What the answer must hold is the line containing "The width and" and all lines after it through the end of the listing, copied exactly, with pictures left out.

Content starts

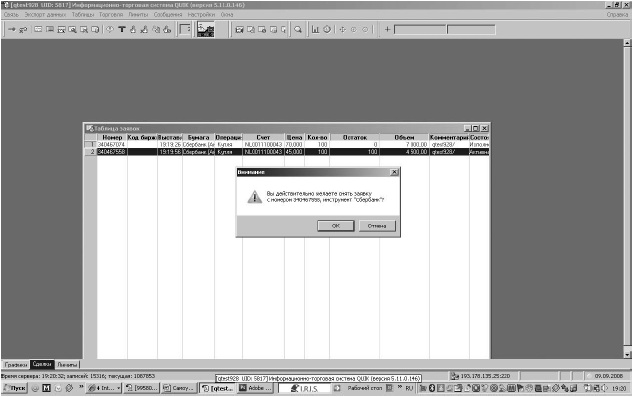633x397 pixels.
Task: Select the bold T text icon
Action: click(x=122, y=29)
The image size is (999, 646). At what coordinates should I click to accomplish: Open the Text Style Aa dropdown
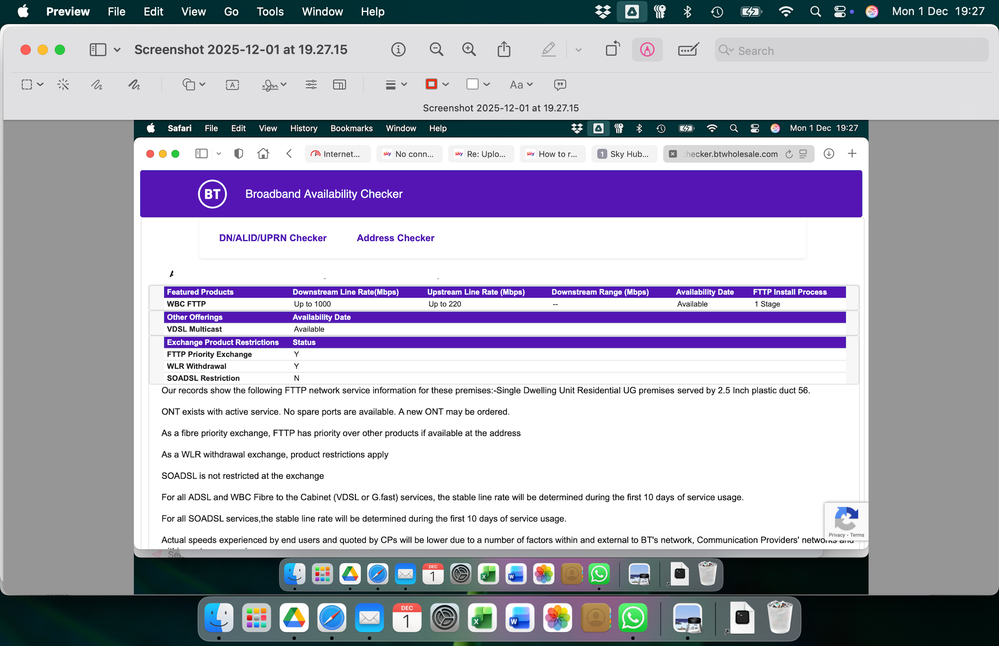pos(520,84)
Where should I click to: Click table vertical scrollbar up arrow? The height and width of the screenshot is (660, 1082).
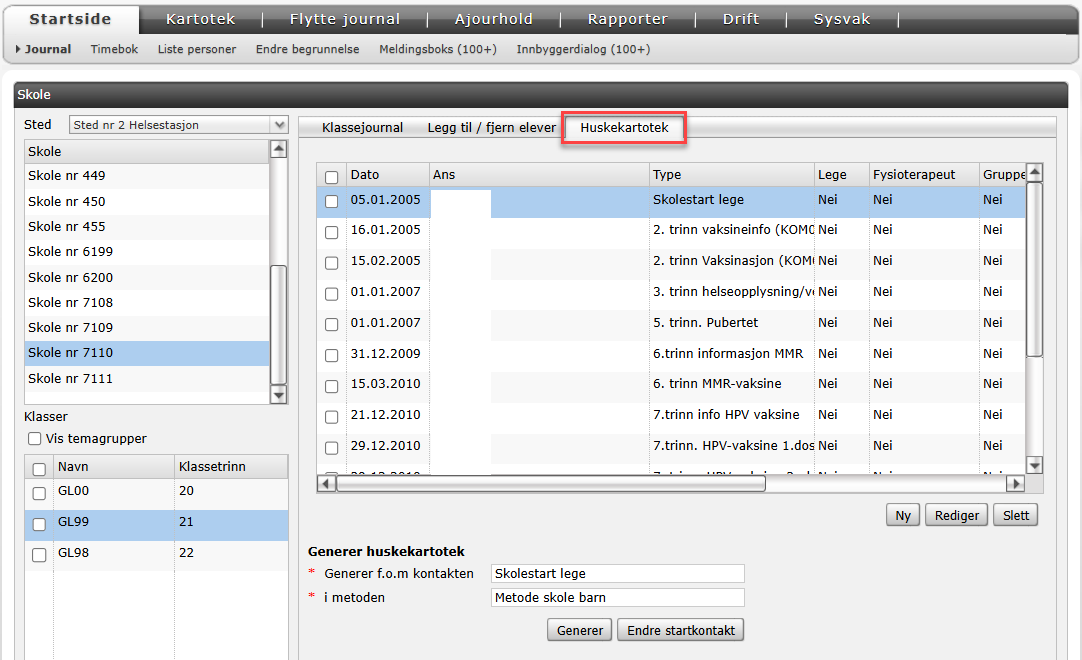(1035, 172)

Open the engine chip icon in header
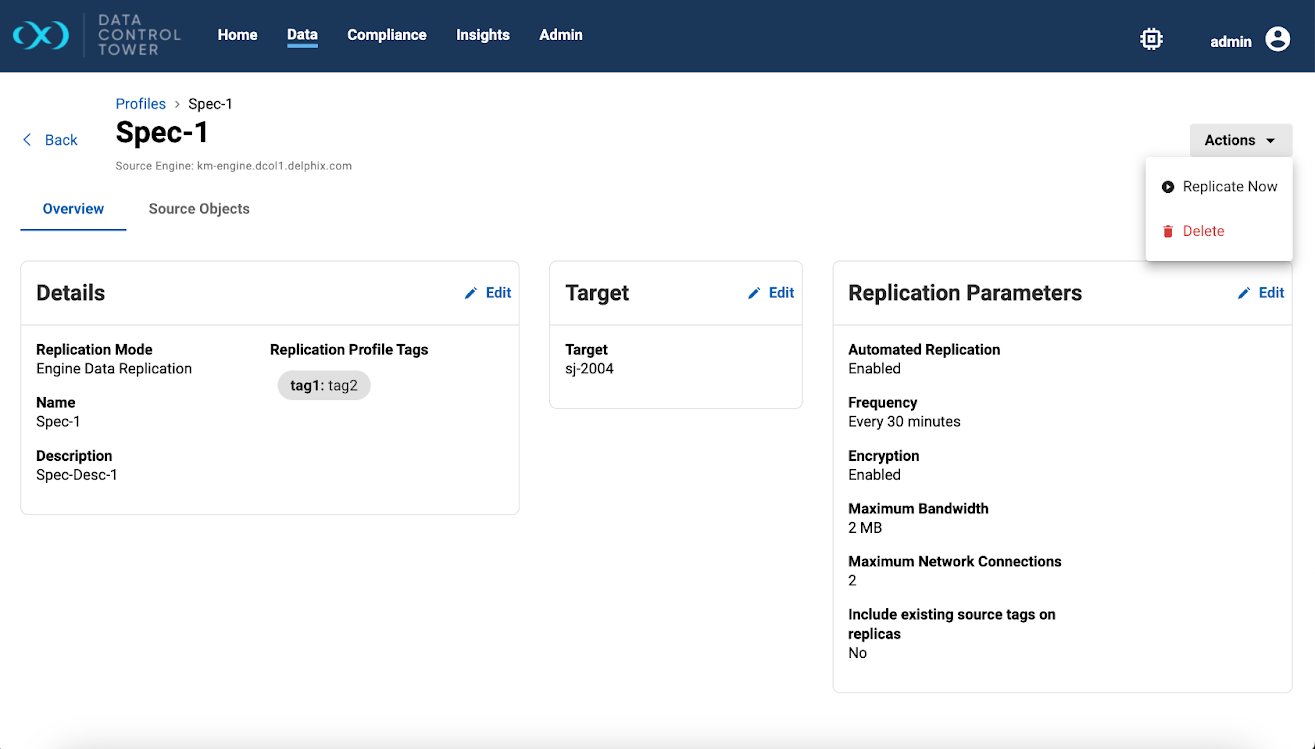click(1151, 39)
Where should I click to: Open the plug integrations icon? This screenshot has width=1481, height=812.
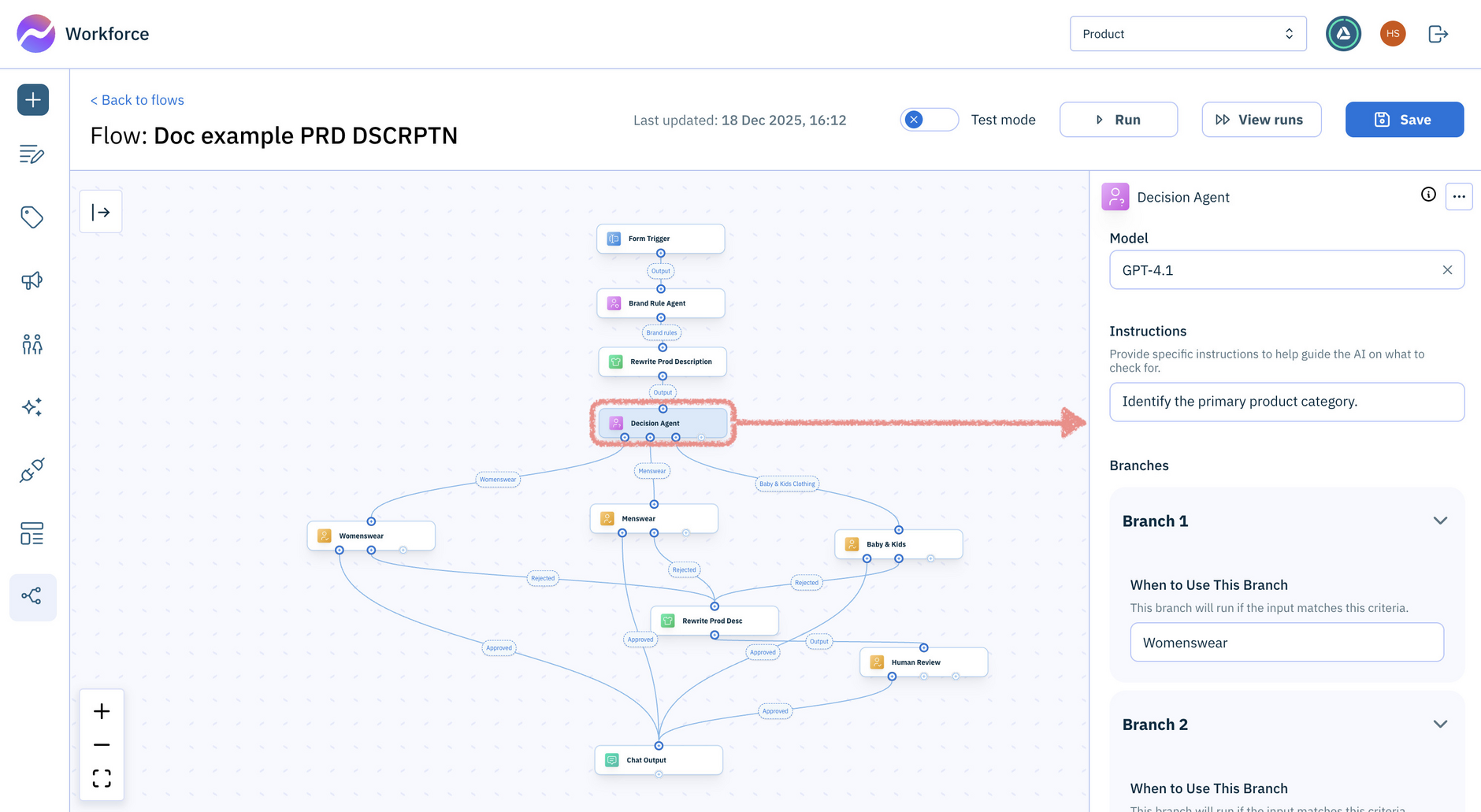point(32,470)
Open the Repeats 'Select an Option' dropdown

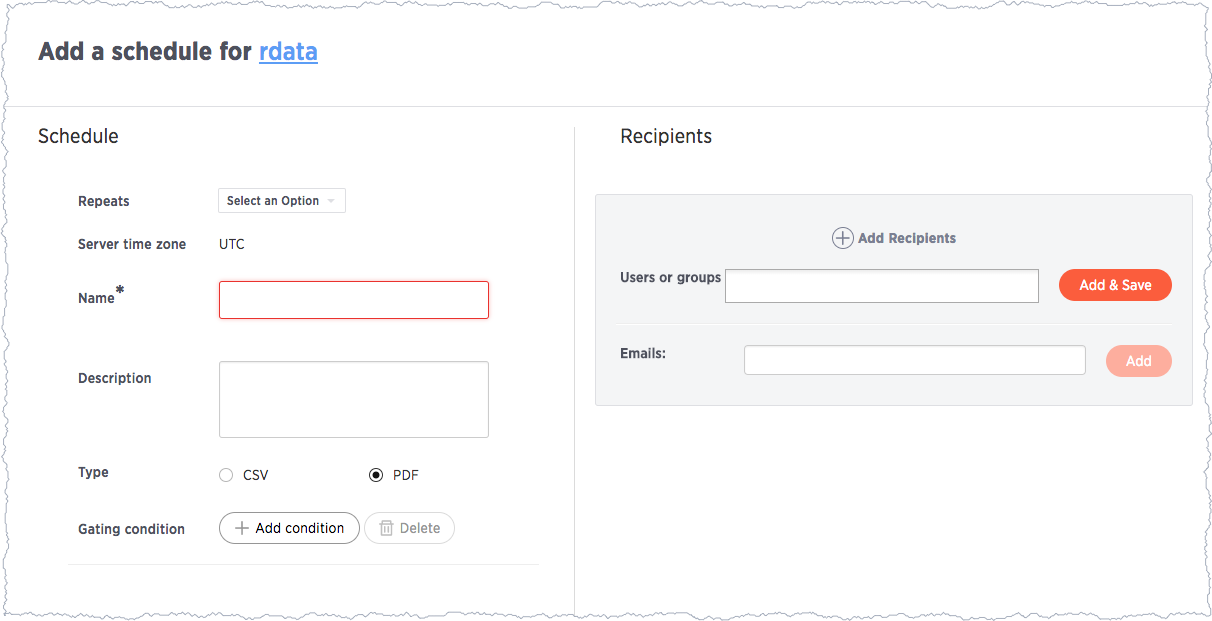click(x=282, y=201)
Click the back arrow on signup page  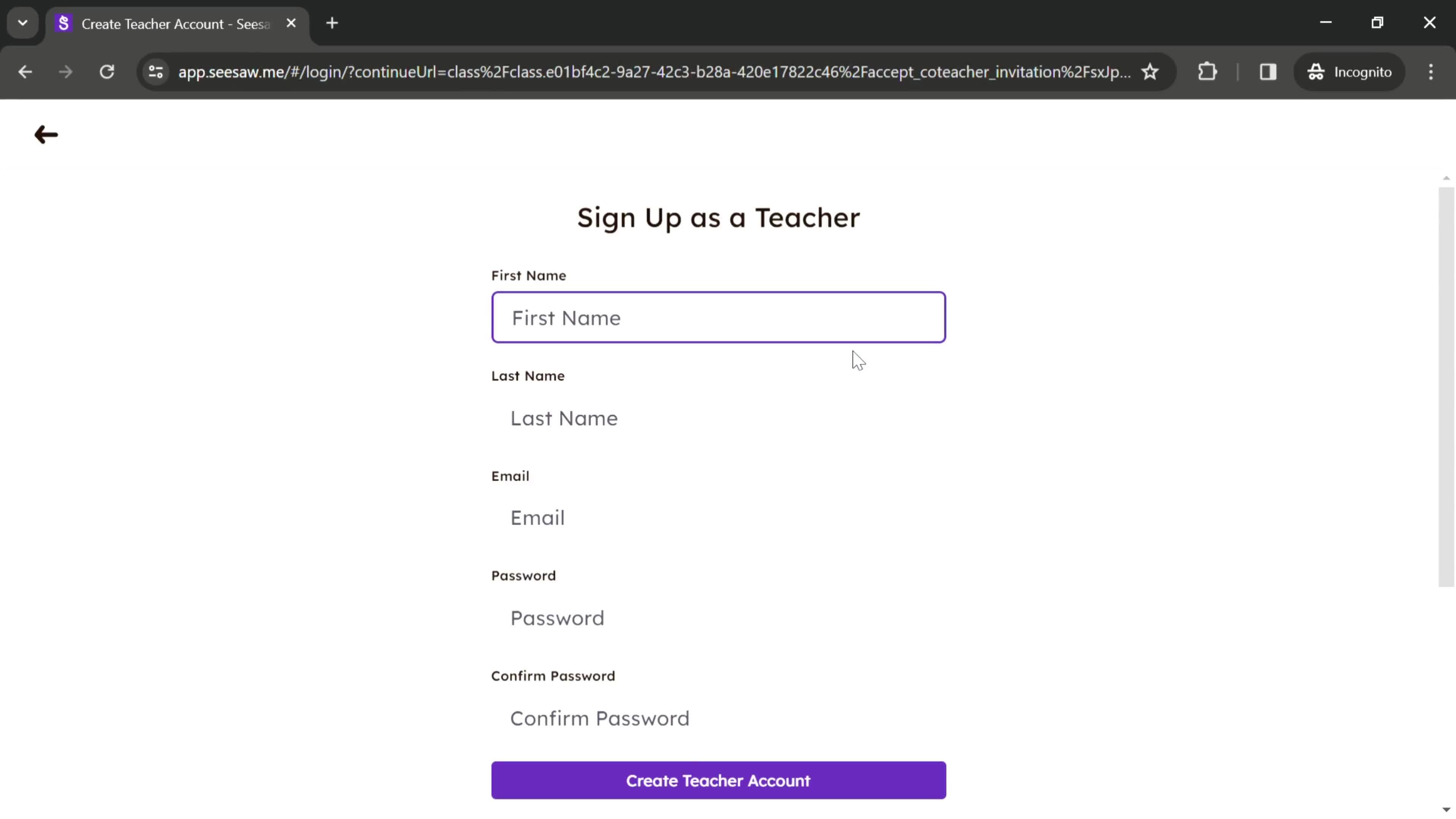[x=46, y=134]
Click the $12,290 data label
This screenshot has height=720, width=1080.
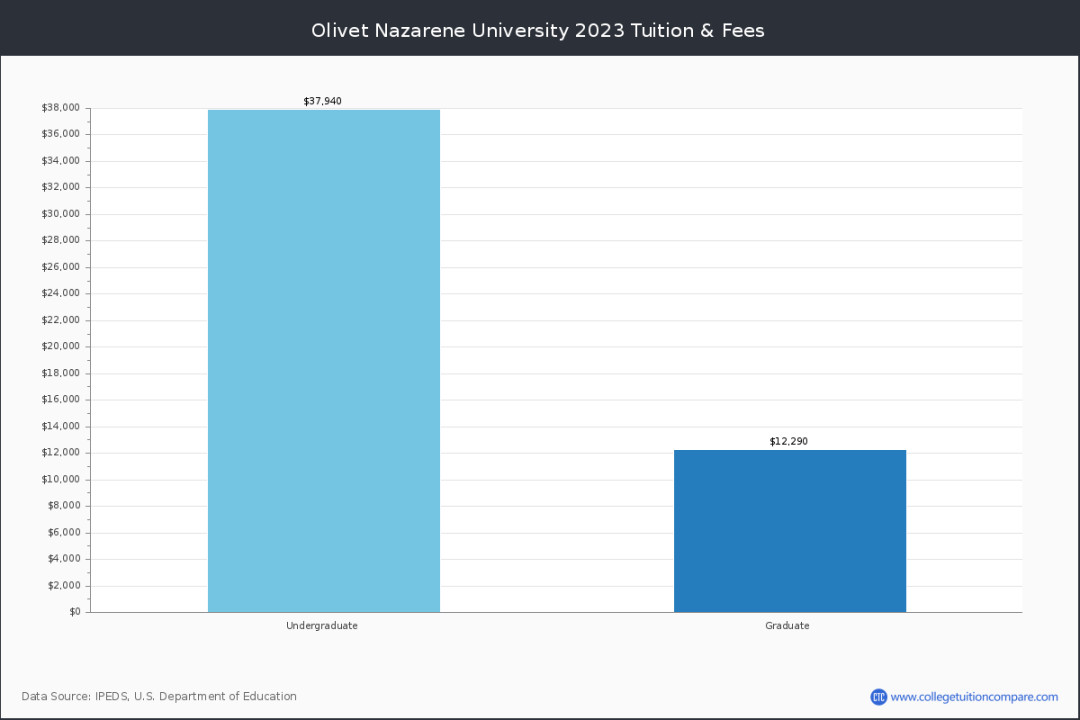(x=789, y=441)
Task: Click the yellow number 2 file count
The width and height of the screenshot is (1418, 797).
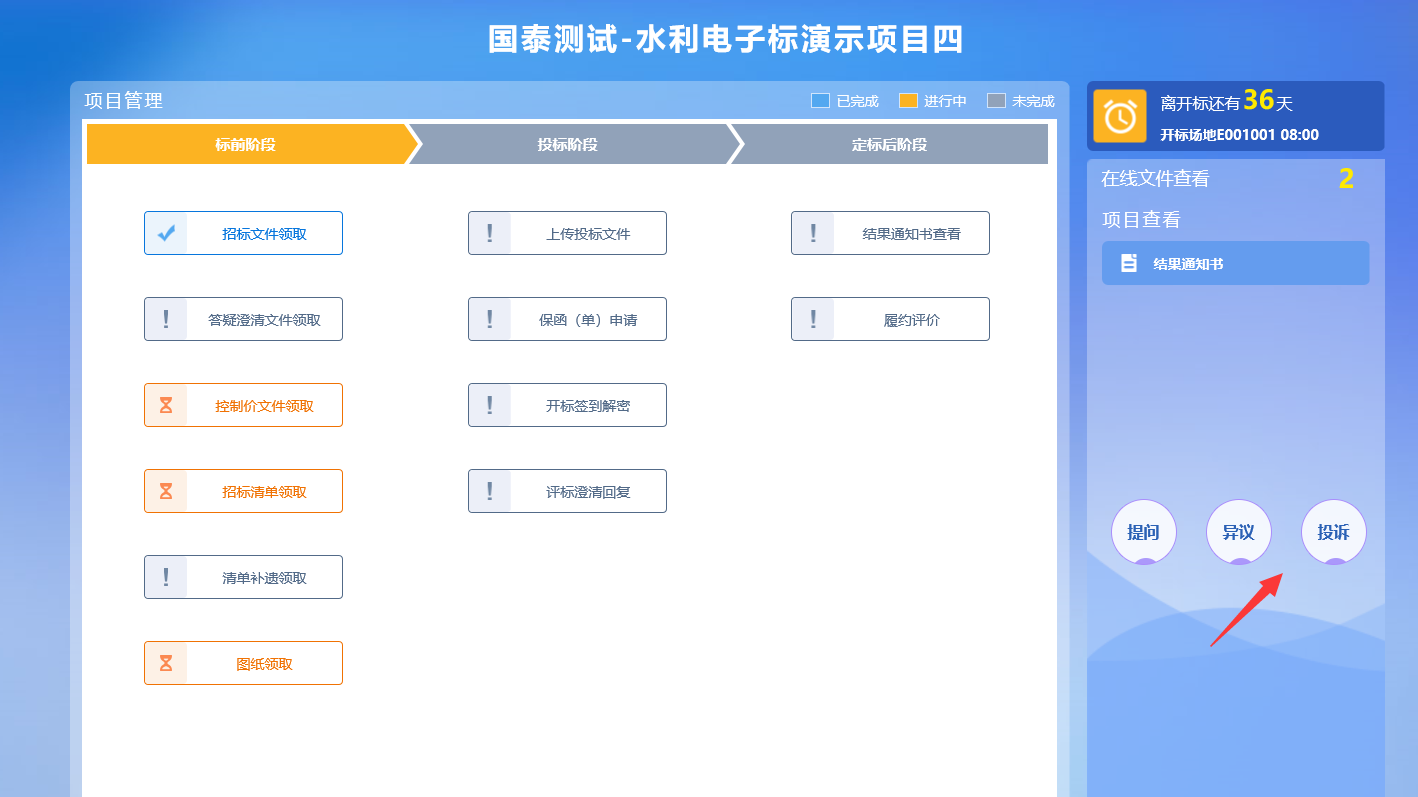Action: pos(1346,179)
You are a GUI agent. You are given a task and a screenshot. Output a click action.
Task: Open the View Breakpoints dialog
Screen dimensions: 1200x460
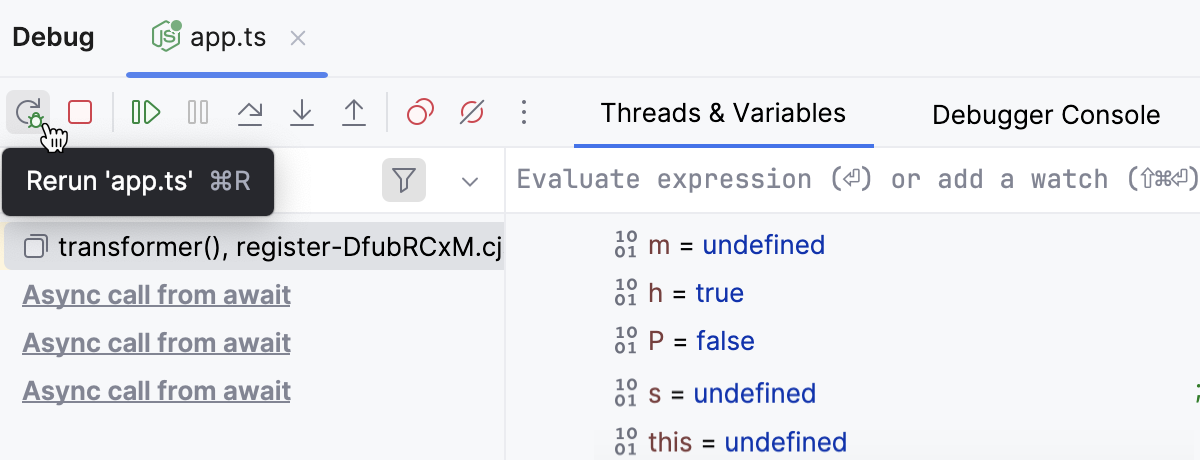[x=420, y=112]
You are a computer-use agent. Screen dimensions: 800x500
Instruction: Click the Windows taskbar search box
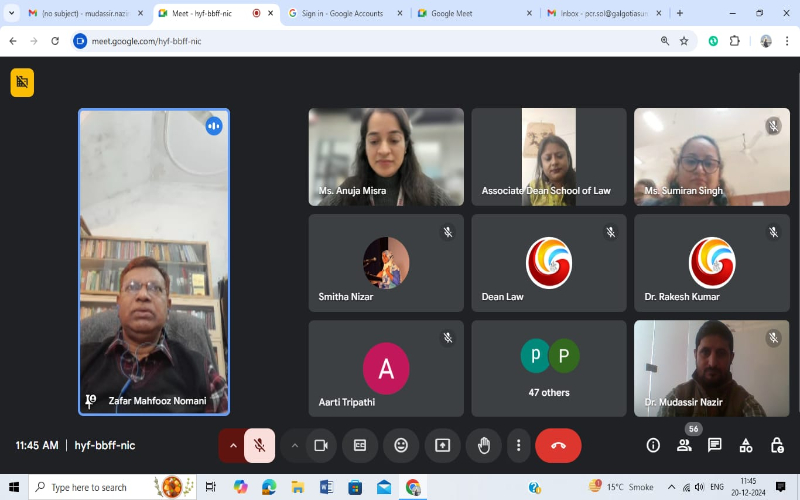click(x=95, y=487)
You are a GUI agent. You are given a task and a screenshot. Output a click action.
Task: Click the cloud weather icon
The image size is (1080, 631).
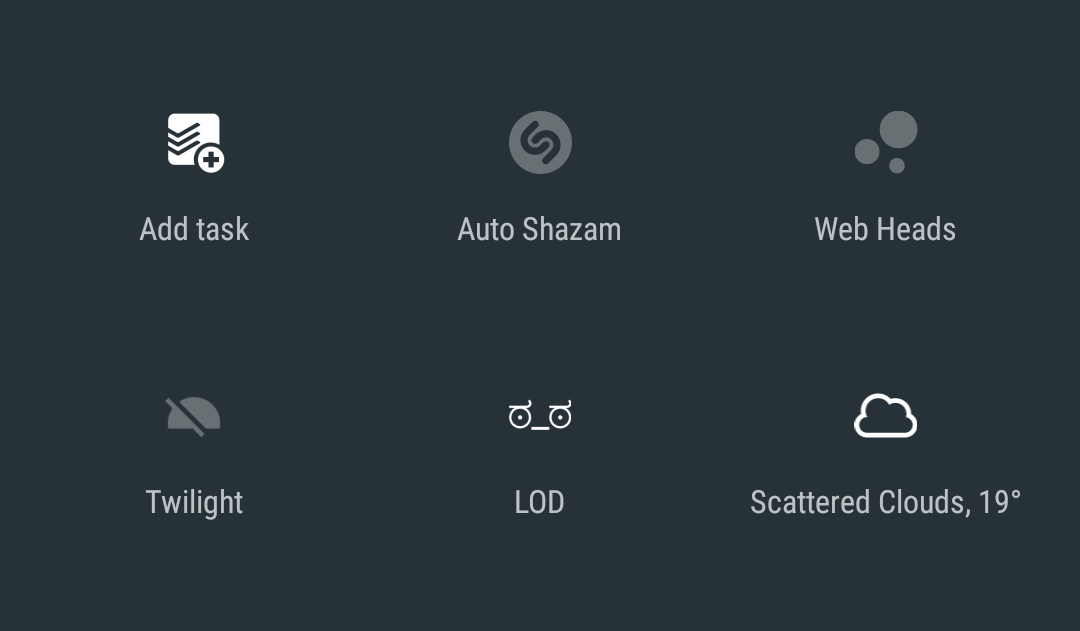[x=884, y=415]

Content ends

* [Problem solution]
The width and height of the screenshot is (1418, 797).
Action: pos(1346,179)
You are a GUI agent. You are given a task and a screenshot. Output a click action.
Task: Open the View Breakpoints dialog
Screen dimensions: 1200x460
[x=420, y=112]
You are a computer-use agent. Screen dimensions: 800x500
Instruction: Click the Windows taskbar search box
click(x=95, y=487)
You are a GUI agent. You are given a task and a screenshot. Output a click action.
Task: Click the cloud weather icon
The image size is (1080, 631).
[x=884, y=415]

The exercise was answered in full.